Both share electrons over three centers, but the electron count and character are opposite. A 3c-2e bond fills only the bonding MO with 2 electrons and is electron-deficient (boranes, carbocations). A 3c-4e bond fills both the bonding and the nonbonding MOs with 4 electrons and is electron-rich or hypervalent, as in XeF2 or the bifluoride ion FHF-.

What are the actual bond lengths and angles in diborane?

Terminal B-H bonds are about 1.19 Å with H-B-H angles near 120°. The bridging B-H bonds are longer at about 1.33 Å because their bond order is roughly 0.5, and the B-H-B bridge angle is about 97°. The B-B distance is about 1.77 Å. The molecule has D2h symmetry.

How do you count electrons to predict a 3c-2e bond?

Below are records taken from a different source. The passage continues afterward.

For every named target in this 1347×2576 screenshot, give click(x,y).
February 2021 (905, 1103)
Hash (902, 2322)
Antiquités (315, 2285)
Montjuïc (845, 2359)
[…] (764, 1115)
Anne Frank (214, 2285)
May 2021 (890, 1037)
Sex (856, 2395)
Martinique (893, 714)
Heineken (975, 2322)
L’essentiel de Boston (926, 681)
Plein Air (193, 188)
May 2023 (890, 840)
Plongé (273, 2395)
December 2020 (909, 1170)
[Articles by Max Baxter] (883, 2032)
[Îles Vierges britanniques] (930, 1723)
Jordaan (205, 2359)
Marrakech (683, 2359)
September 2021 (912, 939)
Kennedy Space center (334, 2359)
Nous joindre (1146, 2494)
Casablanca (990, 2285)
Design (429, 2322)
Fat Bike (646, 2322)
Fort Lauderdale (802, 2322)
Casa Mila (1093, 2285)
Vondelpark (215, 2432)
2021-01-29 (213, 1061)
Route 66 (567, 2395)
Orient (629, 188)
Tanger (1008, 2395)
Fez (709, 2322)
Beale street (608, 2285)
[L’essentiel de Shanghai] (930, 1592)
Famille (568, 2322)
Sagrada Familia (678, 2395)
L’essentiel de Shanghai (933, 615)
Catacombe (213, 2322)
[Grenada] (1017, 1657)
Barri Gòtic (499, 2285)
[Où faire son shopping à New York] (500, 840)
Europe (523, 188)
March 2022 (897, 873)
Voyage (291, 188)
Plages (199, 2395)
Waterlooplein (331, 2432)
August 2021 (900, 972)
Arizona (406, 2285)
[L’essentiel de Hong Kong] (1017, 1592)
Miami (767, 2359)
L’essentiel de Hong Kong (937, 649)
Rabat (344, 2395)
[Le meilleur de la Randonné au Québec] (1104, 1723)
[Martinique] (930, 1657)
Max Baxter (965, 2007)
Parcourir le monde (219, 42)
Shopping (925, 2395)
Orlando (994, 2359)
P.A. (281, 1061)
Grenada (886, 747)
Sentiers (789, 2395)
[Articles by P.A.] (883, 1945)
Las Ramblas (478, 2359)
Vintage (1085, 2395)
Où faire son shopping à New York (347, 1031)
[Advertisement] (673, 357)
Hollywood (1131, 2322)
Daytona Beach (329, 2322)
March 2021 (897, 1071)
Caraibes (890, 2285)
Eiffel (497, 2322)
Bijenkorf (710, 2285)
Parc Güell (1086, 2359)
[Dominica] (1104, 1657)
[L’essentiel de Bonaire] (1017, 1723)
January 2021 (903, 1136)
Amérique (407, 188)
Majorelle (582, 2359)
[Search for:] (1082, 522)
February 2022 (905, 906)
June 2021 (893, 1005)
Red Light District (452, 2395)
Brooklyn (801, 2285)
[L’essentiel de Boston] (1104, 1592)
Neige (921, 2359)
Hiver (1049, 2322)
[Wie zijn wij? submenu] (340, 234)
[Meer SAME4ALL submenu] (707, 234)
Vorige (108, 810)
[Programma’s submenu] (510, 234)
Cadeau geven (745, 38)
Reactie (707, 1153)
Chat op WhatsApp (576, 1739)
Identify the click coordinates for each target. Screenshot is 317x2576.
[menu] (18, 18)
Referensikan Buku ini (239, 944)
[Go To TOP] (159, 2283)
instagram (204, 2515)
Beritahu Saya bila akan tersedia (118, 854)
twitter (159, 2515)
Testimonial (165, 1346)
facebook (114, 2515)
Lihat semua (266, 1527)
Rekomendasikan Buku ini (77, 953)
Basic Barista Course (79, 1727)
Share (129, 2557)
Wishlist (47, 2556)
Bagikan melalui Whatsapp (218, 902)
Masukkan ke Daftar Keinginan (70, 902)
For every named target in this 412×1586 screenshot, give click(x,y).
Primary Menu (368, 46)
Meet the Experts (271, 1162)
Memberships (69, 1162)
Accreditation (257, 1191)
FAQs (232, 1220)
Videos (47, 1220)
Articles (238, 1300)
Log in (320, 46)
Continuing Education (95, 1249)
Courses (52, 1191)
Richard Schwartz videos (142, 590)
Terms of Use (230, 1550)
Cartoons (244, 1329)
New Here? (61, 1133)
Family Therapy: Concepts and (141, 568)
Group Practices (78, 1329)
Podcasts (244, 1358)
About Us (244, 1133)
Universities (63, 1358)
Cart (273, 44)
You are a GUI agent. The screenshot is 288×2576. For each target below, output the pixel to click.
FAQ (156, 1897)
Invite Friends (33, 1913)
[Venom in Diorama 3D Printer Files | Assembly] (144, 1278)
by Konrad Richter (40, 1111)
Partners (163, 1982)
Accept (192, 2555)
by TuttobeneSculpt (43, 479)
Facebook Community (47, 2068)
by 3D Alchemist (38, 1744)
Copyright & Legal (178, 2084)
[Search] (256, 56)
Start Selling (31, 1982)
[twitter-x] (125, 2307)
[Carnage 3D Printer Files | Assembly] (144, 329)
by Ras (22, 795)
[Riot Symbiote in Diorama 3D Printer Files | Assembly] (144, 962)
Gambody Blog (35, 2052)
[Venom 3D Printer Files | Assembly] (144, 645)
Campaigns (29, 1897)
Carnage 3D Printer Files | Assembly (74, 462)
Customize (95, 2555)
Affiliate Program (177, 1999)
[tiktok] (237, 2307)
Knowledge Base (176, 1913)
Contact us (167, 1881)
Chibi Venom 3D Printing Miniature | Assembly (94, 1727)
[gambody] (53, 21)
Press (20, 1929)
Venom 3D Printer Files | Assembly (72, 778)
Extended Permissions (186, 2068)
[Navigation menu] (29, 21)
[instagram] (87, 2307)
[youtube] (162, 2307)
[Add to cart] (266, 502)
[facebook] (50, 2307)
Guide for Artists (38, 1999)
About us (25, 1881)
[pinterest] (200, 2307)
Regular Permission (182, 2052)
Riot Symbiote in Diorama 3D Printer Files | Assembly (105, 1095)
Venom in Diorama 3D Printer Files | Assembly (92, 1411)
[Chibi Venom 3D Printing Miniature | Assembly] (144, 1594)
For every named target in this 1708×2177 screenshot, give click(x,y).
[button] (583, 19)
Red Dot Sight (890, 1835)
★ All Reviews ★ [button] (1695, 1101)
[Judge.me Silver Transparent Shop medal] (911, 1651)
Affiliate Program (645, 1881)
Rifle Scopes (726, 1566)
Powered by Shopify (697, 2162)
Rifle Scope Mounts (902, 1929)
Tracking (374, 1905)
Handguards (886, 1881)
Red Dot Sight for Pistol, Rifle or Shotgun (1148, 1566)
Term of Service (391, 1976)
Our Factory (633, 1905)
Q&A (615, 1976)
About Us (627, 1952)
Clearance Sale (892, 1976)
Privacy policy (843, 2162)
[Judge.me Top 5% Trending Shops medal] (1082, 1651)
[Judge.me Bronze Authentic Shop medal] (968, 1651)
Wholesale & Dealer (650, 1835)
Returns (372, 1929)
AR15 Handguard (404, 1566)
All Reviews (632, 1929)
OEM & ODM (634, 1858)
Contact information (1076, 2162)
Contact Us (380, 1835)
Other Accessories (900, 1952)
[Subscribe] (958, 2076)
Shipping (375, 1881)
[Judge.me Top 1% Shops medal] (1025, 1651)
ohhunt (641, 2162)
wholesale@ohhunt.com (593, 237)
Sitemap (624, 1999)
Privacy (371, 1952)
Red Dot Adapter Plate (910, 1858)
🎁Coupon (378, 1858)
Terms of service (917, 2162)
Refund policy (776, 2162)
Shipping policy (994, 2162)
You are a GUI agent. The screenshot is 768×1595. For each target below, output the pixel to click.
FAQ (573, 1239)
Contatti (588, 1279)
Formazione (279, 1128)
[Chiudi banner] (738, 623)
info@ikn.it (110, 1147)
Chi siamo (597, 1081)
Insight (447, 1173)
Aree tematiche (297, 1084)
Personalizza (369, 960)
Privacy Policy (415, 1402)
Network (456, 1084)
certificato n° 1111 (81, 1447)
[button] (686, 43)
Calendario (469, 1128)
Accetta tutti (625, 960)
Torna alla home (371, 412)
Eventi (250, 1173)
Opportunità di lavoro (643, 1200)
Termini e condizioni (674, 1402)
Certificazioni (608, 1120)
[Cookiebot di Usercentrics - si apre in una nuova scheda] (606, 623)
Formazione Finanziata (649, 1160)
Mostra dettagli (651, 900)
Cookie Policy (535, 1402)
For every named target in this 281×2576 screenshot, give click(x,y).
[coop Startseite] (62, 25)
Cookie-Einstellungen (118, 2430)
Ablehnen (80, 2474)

Add all valence electrons and compare to the electrons needed for a fully localized 2c-2e structure. For B2H6: 2(3)+6(1) = 12 electrons. Eight go to four terminal B-H bonds, leaving 4 electrons — exactly two pairs — for two B-H-B bridges. For cluster boranes, Wade's rules (n+1 skeletal pairs for closo) or Lipscomb's styx notation generalize the counting.

Where do 3c-2e bonds matter outside of boron chemistry?

They appear in non-classical carbocations like the bridged 2-norbornyl cation and in protonated methane (CH5+), in bridging metal hydrides, and in trimethylaluminum Al2(CH3)6 where methyl groups bridge two aluminums. They are the conceptual basis for hydroboration chemistry and for understanding electron-deficient clusters throughout inorganic and organometallic chemistry.